Darüber hinaus sind viele Staustufen und Wasserkraftwerke in Hessen zwar mit Aufstiegsvorrichtungen ausgestattet. Doch fehlen beinahe flächendeckend optimale Abstiegsanlagen. Beispielsweise lassen sich Blankaale auf ihrer Reise von der Hauptströmung treiben. Und diese führt die Tiere logischerweise in Richtung der Turbinen, erklärt Löber. Den Tod fänden viele Aale dann oft bereits an den eigentlich zu ihrem Schutz aufgebauten, letztlich aber ungeeigneten Rechen vor den Kraftanlagen und andere schließlich in den Turbinen selbst. Die Genehmigungsbehörden und Betreiber stehen in der Pflicht, geeignete Schutzeinrichtungen zu fordern und zu installieren, resümiert die Sozialdemokratin. Sie folgt damit einem Gedanken, den die Tierschutzbeauftragte der Landesregierung schon vor acht Jahren formuliert hatte.
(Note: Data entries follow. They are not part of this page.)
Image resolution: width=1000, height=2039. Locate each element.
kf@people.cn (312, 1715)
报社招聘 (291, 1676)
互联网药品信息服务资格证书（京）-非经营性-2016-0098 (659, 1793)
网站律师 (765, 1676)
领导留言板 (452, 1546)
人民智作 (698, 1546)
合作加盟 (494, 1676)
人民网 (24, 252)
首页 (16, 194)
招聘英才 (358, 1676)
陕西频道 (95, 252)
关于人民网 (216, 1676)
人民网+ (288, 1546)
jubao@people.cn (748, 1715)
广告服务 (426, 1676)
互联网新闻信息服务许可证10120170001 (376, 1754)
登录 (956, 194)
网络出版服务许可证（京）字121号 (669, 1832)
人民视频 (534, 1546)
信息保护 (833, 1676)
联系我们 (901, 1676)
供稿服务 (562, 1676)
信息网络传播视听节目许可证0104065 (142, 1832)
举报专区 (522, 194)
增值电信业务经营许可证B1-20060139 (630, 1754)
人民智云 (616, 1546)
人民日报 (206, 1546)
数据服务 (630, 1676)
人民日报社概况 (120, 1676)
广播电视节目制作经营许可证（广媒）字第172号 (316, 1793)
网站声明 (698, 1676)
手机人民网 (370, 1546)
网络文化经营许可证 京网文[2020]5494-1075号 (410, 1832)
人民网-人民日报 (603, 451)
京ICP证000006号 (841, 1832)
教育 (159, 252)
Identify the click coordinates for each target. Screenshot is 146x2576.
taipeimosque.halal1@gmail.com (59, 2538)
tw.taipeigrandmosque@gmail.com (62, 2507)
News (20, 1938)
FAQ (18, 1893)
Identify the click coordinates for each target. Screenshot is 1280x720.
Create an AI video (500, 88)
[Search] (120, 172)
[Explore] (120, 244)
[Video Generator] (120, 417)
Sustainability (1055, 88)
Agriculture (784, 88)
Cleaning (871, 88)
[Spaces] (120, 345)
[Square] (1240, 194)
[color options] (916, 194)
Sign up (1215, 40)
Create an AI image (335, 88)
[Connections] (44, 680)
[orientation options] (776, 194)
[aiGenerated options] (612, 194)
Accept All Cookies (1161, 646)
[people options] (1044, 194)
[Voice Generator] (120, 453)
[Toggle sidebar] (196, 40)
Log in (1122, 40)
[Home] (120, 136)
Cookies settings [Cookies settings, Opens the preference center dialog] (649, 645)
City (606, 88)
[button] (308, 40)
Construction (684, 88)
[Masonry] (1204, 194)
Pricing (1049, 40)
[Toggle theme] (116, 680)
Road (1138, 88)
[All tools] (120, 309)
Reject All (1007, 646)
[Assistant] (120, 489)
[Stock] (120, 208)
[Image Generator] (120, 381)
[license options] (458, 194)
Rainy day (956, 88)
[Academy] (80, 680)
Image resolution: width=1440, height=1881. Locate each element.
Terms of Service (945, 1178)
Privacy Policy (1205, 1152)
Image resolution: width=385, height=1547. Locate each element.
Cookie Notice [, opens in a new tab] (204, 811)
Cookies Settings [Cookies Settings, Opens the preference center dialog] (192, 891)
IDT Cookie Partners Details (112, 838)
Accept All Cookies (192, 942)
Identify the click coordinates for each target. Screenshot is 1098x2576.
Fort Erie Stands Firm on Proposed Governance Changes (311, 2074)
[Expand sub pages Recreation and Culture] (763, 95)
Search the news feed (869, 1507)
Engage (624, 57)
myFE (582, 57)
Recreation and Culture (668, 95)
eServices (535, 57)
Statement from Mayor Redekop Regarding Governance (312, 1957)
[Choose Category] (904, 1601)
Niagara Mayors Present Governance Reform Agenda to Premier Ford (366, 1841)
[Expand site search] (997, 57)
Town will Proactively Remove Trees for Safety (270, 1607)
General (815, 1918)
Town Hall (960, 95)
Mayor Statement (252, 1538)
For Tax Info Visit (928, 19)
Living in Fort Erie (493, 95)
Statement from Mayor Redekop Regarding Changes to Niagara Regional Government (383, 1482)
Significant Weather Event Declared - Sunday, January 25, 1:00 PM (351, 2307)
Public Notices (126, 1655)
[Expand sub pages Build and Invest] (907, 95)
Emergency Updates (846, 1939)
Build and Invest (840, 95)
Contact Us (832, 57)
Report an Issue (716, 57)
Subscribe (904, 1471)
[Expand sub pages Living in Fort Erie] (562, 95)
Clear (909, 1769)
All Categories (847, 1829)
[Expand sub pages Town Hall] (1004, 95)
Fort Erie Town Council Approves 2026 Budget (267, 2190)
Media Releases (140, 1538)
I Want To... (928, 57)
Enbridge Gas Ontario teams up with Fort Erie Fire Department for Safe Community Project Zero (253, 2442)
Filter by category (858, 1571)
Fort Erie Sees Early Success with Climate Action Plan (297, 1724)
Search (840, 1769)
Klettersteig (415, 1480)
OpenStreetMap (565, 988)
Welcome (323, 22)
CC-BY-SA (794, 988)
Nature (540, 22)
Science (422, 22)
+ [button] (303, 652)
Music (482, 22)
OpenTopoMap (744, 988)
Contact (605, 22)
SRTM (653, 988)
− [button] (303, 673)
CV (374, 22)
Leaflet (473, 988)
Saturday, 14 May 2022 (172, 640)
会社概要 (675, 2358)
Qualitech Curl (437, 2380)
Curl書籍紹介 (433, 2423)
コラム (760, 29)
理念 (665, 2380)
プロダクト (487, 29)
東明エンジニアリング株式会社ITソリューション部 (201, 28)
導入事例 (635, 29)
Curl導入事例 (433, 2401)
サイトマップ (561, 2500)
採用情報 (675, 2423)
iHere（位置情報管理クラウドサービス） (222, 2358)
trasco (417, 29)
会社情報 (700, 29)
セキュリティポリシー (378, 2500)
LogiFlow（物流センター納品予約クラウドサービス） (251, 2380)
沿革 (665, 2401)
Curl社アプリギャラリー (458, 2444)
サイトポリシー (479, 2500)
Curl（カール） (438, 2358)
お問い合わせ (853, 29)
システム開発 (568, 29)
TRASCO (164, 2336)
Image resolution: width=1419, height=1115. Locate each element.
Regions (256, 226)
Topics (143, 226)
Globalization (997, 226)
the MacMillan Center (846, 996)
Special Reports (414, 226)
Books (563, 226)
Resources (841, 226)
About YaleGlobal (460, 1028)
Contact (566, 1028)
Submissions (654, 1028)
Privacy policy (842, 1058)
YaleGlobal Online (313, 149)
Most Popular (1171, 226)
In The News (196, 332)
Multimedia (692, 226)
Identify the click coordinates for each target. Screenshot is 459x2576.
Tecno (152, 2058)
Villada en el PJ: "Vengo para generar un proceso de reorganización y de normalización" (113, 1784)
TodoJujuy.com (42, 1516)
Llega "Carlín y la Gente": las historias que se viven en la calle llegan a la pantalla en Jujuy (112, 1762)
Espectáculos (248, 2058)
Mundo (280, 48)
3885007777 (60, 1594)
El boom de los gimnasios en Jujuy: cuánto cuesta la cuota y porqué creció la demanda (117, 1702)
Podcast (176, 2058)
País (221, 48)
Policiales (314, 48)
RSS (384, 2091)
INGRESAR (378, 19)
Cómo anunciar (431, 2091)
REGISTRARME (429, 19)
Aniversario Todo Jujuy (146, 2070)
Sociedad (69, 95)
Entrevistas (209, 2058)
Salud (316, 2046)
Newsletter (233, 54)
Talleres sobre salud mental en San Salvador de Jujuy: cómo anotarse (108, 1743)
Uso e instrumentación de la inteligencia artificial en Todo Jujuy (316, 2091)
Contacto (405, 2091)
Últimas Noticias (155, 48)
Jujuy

Anlagen dürften nur gebaut werden, wenn auch der Fischabstieg gewährleistet werden könne, betonte Dr. Madeleine Martin im Jahr 2008. Das Wasserhaushaltsgesetz ist bisher weniger konkret, spricht lediglich von geeigneten Maßnahmen zum Schutz der Fischpopulation.
Die Sozialdemokratin Löber ist zuversichtlich, dass sich in den kommenden Jahren vieles zum Positiven ändern könnte. Es ist an der Zeit, sagt sie. Ein erstes gutes Signal kommt aus der Wasser- und Schifffahrtsverwaltung des Bundes, in der Mittel zur Schaffung von dreieinhalb neuen Stellen eingesetzt werden, die sich auf die Herstellung der Durchgängigkeit konzentrieren sollen. Dagegen bedauert die Landtagsabgeordnete, dass nicht auch das Lahn-Ursprungsland Nordrhein-Westfalen direkter Partner des Projektes ist. Denn: Schließlich ist das gesamte Lahntal zwischen Lahnhof und Lahnstein eine zusammenhängend schützenswerte Lebensader, konstatiert Angelika Löber. Wenn wir einen Teil des Geldes verwenden können, um die Natürlichkeit der Lahn soweit möglich wiederherzustellen und gefährdeten und vertriebenen Arten ihren Lebensraum zurückzugeben, sollten wir das gemeinsam und mit aller Kraft tun, appelliert die Sozialdemokratin abschließend.